### Provided records

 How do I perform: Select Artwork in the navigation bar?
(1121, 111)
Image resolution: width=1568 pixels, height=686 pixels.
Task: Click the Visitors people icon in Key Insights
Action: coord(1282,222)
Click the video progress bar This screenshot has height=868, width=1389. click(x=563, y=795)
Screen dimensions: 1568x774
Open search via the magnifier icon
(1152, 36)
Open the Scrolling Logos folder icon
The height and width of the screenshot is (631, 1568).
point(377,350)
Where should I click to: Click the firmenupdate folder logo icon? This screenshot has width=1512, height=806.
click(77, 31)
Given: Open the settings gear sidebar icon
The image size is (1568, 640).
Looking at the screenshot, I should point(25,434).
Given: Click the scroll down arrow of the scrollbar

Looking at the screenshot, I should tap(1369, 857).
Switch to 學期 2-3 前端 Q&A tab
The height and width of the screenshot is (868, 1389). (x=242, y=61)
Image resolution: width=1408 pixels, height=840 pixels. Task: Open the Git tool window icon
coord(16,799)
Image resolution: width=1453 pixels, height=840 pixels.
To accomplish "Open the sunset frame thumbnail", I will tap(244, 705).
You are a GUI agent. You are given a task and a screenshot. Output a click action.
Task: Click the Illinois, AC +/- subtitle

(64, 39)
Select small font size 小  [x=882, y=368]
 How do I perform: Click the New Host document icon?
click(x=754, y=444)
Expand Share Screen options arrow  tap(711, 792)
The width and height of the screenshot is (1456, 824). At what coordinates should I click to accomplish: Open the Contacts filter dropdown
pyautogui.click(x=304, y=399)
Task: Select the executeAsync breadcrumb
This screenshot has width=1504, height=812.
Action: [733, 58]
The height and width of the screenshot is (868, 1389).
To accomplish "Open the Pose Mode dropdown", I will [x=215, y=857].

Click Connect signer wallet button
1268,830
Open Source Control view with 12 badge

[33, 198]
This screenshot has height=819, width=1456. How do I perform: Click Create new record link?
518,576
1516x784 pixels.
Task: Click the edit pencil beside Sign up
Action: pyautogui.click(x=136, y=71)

### Exercise details
Recite the full listing above exactly.

### Result
 How do I perform: Select Artwork in the navigation bar?
(1121, 111)
Image resolution: width=1568 pixels, height=686 pixels.
Task: Click the Visitors people icon in Key Insights
Action: coord(1282,222)
Click the video progress bar This screenshot has height=868, width=1389. click(x=563, y=795)
Screen dimensions: 1568x774
Open search via the magnifier icon
(1152, 36)
Open the Scrolling Logos folder icon
The height and width of the screenshot is (631, 1568).
point(377,350)
Where should I click to: Click the firmenupdate folder logo icon? This screenshot has width=1512, height=806.
click(77, 31)
Given: Open the settings gear sidebar icon
The image size is (1568, 640).
Looking at the screenshot, I should point(25,434).
Given: Click the scroll down arrow of the scrollbar

Looking at the screenshot, I should tap(1369, 857).
Switch to 學期 2-3 前端 Q&A tab
The height and width of the screenshot is (868, 1389). (x=242, y=61)
Image resolution: width=1408 pixels, height=840 pixels. Task: Open the Git tool window icon
coord(16,799)
Image resolution: width=1453 pixels, height=840 pixels.
To accomplish "Open the sunset frame thumbnail", I will tap(244, 705).
You are a GUI agent. You are given a task and a screenshot. Output a click action.
Task: Click the Illinois, AC +/- subtitle

(64, 39)
Select small font size 小  [x=882, y=368]
 How do I perform: Click the New Host document icon?
click(x=754, y=444)
Expand Share Screen options arrow  tap(711, 792)
The width and height of the screenshot is (1456, 824). At what coordinates should I click to accomplish: Open the Contacts filter dropdown
pyautogui.click(x=304, y=399)
Task: Select the executeAsync breadcrumb
This screenshot has width=1504, height=812.
Action: [733, 58]
The height and width of the screenshot is (868, 1389).
To accomplish "Open the Pose Mode dropdown", I will [x=215, y=857].

Click Connect signer wallet button
1268,830
Open Source Control view with 12 badge

[33, 198]
This screenshot has height=819, width=1456. How do I perform: Click Create new record link?
518,576
1516x784 pixels.
Task: Click the edit pencil beside Sign up
Action: pyautogui.click(x=136, y=71)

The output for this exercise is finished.